過剰な塩分摂取をすると、塩分濃度を低くするために細胞に水分が摂りこまれやすくなります。減塩による調味の物足りなさはダシやうま味成分をうまくりようすることで乗り切りましょう。

 

また余計な水分を排出する利尿作用をもつミネラルと言えばカリウムが有名ですが、授乳期には水分量をため込みやすい状況になることから、通常時の1.2倍のカリウムを摂取することが望ましいと言われています。

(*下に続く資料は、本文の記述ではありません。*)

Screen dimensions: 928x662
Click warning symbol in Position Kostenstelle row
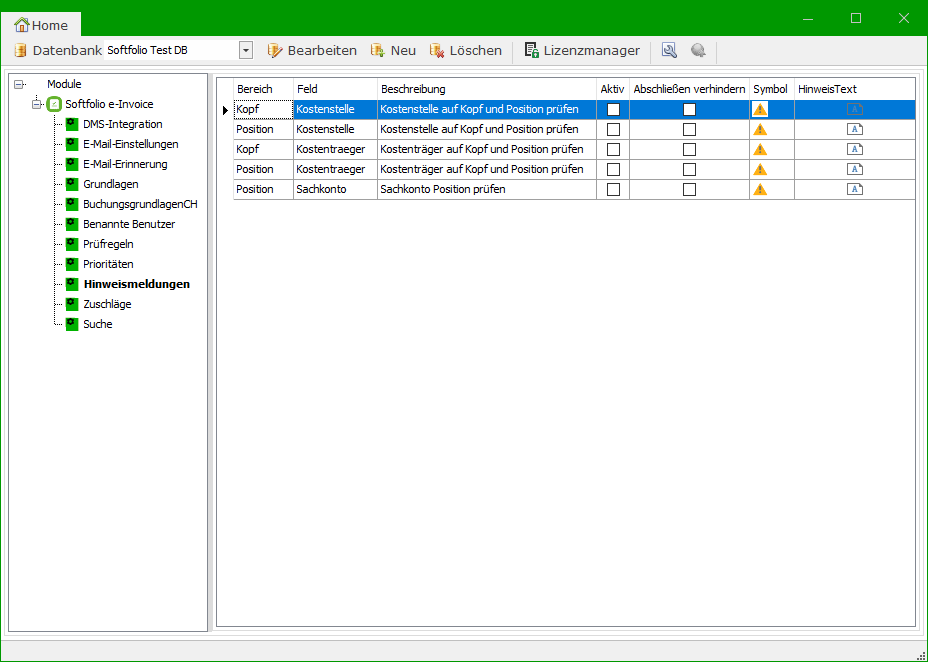click(x=760, y=129)
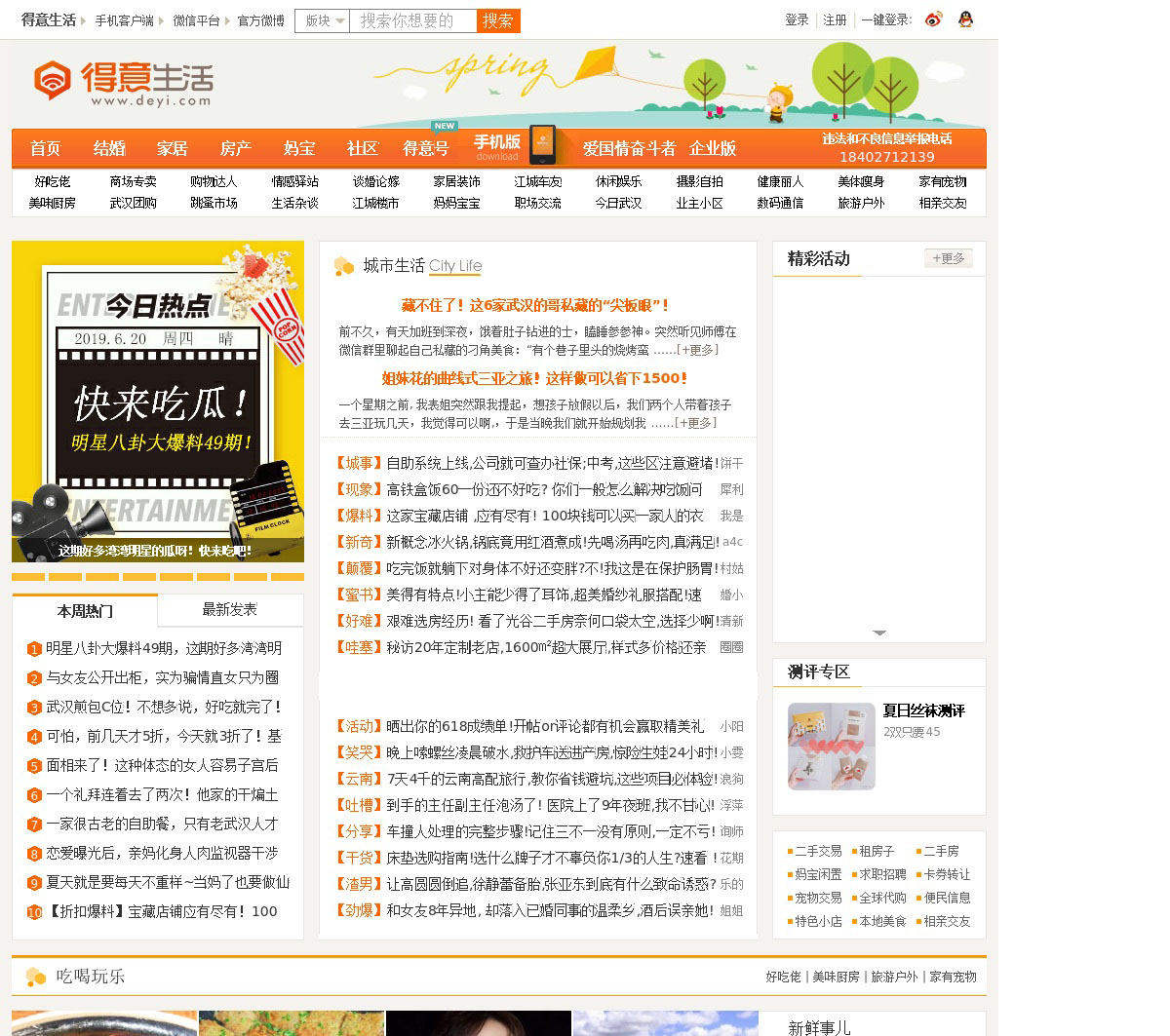This screenshot has width=1170, height=1036.
Task: Click the gray arrow below 精彩活动 panel
Action: click(879, 633)
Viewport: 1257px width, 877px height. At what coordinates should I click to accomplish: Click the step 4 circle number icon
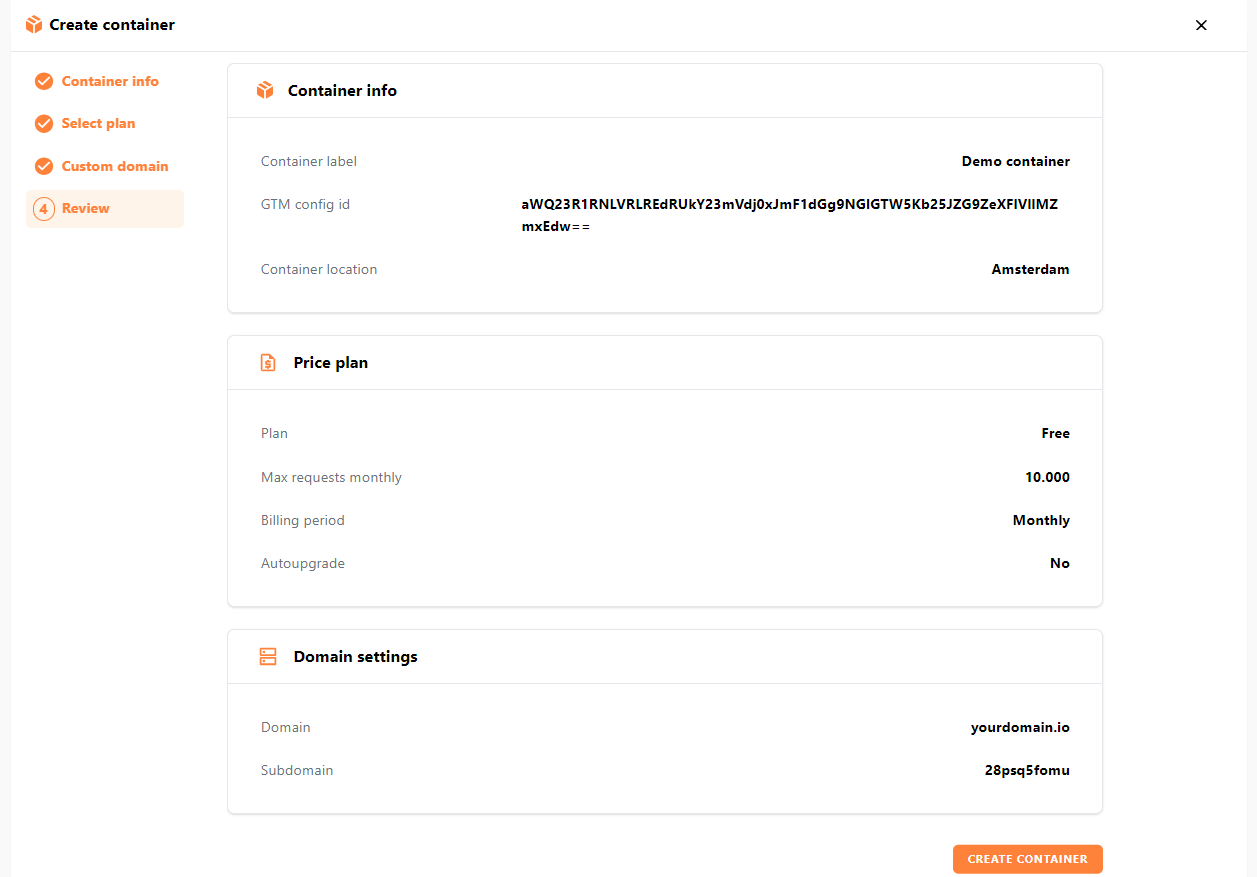44,209
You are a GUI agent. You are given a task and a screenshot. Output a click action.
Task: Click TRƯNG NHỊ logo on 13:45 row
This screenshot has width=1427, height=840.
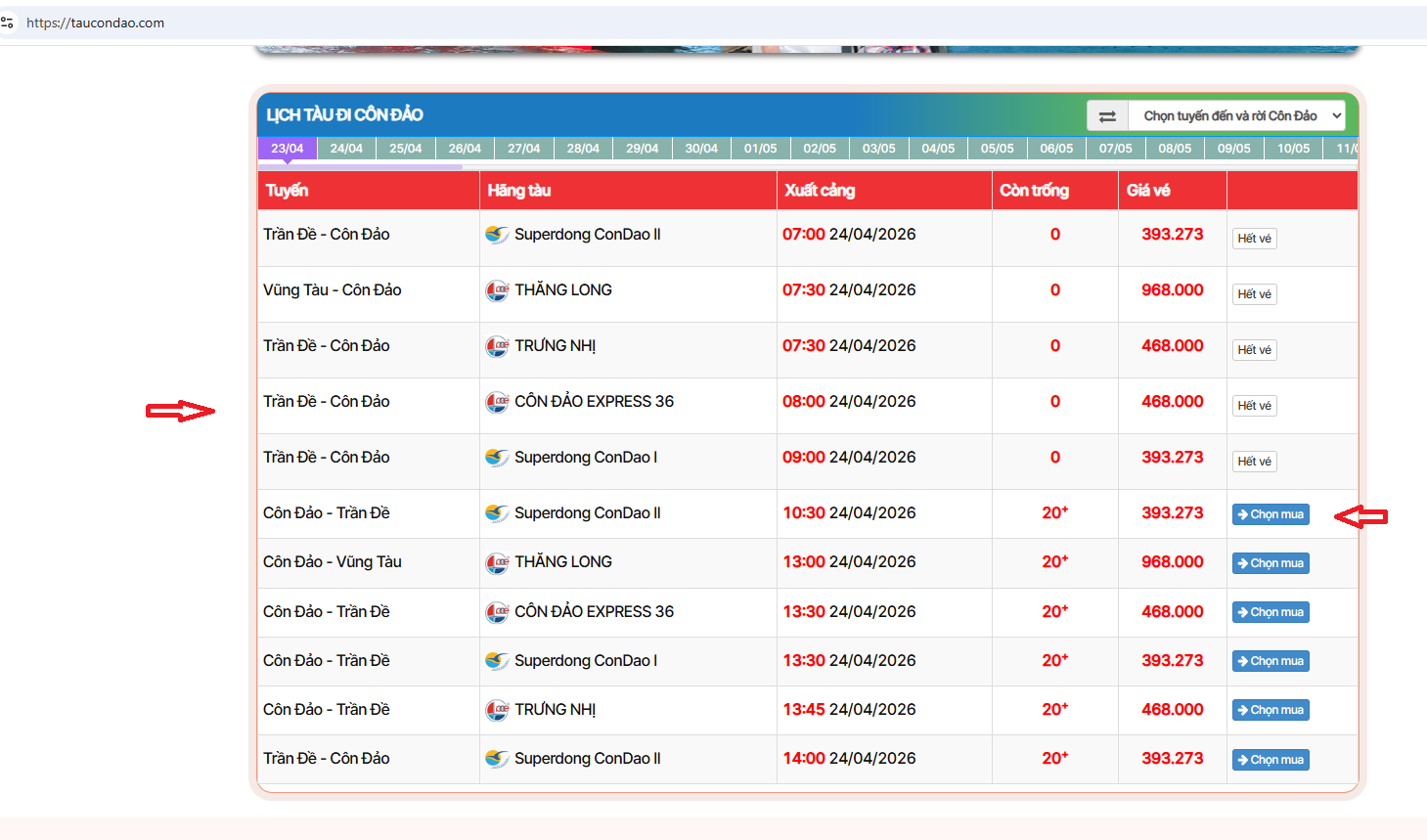497,710
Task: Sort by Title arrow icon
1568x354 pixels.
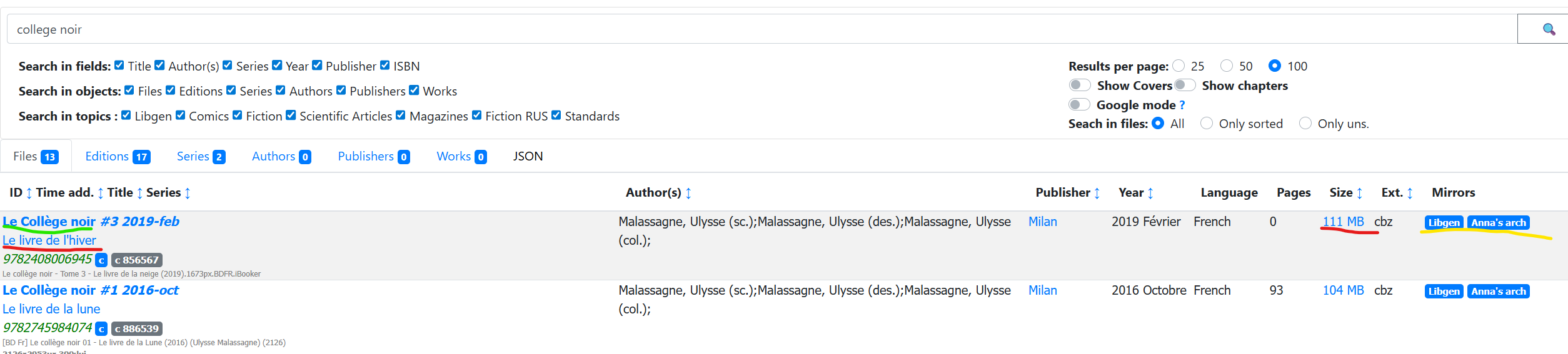Action: [139, 194]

カリウムはりんごなどの果物や野菜、海藻類などに多く含まれています。

 

授乳期には果物や野菜類も積極的に料理に摂りいれて、産後のむくみ解消対策にしてみてください。

 

自律神経の乱れもむくみの引き金に

産後のむくみ解消対策のためには、自律神経を調整することも重要です。

自律神経とは体温や発汗作用、体内の臓器や器官の動きを調整する役割を果たしている神経組織のことです。

 

自律神経は交感神経と副交感神経から成り、脳の視床下部を発信源として、体内に張り巡らされた神経節に交感神経の働きを活性化したり、鎮静化させたりする役割を担っています。

 

例えば汗をかく発汗作用について言えば、汗を排出するように作用するのが交感神経、汗を抑えるように調整するのが副交感神経の働きです。出産前後では出産自体が大きな身体的ストレスになると同時に、出産後の乳幼児の世話に追われることなどで過剰なストレスにさらされる環境におかれています。

 

そのような事情を背景にして自律神経の働きが乱れて、体内の水分量の調整に支障をきたし、むくみが発生する条件の形成に影響を与えています。

 

特に自律神経は血圧調整に重要な役割をはたしているため自律神経のバランスが崩れると血行が悪化するため、過剰な水分が心臓に送り返されないまま残留し、末梢の細胞に余剰な水分がとどまることにあります。

 

この観点から産後のむくみ解消のために、生活のなかで自律神経の働きを調整する方法を考えるべきでしょう。

 

自律神経の働きの調整の上では、過剰なストレスに曝されると交感神経の機能ばかりが過剰に働きがちなので、副交感神経の機能を活性化することで、過剰な自律神経の働きを調整するのが賢明な方法です。

 

副交感神経を働かせるには、リラックスした状況に身体を置くことが大事です。

たとえばぬるめの38-40度くらいの湯船に浸って緊張をほぐす方法が考えられます。

 

産後のむくみ解消のためには良質な睡眠も大事です。

就寝前1時間くらいに風呂に入って、リラックスした状態で寝床に入る習慣をつけましょう。